*** Available data

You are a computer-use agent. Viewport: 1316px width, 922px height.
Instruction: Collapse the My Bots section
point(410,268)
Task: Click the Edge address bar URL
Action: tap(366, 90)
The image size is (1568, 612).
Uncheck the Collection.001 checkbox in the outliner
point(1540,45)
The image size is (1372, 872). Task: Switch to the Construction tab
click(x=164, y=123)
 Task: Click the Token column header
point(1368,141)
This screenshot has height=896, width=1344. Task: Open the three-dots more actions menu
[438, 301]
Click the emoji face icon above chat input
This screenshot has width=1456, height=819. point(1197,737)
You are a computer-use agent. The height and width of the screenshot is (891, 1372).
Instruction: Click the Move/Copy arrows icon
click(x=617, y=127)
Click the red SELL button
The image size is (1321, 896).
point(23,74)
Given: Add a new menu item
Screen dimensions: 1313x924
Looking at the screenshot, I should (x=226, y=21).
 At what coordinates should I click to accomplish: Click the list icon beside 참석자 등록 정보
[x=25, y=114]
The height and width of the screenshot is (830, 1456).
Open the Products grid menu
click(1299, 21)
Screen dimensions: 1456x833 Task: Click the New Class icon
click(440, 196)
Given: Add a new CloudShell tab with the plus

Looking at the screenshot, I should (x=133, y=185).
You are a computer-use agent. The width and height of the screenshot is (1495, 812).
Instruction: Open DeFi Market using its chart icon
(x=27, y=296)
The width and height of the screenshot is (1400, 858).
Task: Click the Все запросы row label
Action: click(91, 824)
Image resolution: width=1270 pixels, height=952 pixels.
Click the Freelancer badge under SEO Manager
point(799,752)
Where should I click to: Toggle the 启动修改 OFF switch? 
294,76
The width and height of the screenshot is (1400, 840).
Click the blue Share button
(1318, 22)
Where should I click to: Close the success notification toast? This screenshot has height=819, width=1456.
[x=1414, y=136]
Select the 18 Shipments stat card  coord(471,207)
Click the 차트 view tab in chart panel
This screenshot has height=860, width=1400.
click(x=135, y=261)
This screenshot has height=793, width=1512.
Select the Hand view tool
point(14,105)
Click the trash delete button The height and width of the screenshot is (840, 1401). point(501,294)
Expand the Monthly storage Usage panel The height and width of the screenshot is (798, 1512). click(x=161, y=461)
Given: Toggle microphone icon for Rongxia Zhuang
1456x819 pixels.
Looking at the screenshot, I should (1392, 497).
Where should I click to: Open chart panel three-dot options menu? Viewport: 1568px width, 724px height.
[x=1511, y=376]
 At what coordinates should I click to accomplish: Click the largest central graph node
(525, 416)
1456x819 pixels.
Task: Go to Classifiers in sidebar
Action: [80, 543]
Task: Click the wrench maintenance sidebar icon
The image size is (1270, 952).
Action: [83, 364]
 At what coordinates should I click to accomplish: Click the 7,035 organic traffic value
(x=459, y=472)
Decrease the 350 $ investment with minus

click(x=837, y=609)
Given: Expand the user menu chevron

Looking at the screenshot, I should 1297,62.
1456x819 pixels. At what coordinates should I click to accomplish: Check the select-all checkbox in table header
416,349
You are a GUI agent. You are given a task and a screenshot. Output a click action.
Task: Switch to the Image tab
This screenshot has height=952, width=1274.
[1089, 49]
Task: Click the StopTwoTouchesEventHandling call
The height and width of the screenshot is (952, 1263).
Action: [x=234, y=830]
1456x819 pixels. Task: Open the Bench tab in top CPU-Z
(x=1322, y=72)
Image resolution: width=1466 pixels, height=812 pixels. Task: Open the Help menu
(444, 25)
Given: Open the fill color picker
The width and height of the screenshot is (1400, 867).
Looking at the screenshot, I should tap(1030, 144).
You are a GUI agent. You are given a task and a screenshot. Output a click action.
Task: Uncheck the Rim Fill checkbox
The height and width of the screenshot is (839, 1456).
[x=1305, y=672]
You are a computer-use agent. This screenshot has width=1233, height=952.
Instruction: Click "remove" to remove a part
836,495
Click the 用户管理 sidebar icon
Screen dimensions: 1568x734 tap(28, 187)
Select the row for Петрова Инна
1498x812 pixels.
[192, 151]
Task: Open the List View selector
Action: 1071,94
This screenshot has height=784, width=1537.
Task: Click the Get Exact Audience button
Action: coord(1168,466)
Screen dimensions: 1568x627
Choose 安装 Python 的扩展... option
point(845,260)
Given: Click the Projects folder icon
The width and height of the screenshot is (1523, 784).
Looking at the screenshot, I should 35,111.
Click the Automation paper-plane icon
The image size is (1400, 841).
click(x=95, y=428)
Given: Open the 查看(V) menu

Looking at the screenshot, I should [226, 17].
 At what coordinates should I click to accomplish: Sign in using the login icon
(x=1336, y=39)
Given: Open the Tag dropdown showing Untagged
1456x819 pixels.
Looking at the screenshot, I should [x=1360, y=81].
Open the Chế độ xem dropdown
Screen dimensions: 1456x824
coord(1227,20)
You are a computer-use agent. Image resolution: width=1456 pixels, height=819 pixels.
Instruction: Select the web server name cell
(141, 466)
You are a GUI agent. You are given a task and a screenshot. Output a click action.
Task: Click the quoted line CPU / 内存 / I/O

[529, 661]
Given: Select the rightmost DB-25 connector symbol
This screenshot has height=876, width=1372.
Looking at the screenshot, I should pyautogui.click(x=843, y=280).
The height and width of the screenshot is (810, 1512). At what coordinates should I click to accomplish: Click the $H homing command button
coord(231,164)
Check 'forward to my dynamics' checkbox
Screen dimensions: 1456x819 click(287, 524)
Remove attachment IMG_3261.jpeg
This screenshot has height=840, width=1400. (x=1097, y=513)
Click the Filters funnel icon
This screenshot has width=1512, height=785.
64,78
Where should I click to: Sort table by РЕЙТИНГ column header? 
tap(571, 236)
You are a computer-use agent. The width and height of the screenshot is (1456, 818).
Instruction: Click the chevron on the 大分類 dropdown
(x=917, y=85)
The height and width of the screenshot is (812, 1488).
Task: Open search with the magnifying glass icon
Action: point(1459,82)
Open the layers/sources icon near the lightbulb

******

Write out only the lines that run from the line containing "Task: Uncheck the Rim Fill checkbox" through the line containing "Given: Click the Projects folder icon", both included, exactly as they appear above.

Task: Uncheck the Rim Fill checkbox
The height and width of the screenshot is (839, 1456).
[x=1305, y=672]
You are a computer-use agent. This screenshot has width=1233, height=952.
Instruction: Click "remove" to remove a part
836,495
Click the 用户管理 sidebar icon
Screen dimensions: 1568x734 tap(28, 187)
Select the row for Петрова Инна
1498x812 pixels.
[192, 151]
Task: Open the List View selector
Action: 1071,94
This screenshot has height=784, width=1537.
Task: Click the Get Exact Audience button
Action: coord(1168,466)
Screen dimensions: 1568x627
Choose 安装 Python 的扩展... option
point(845,260)
Given: Click the Projects folder icon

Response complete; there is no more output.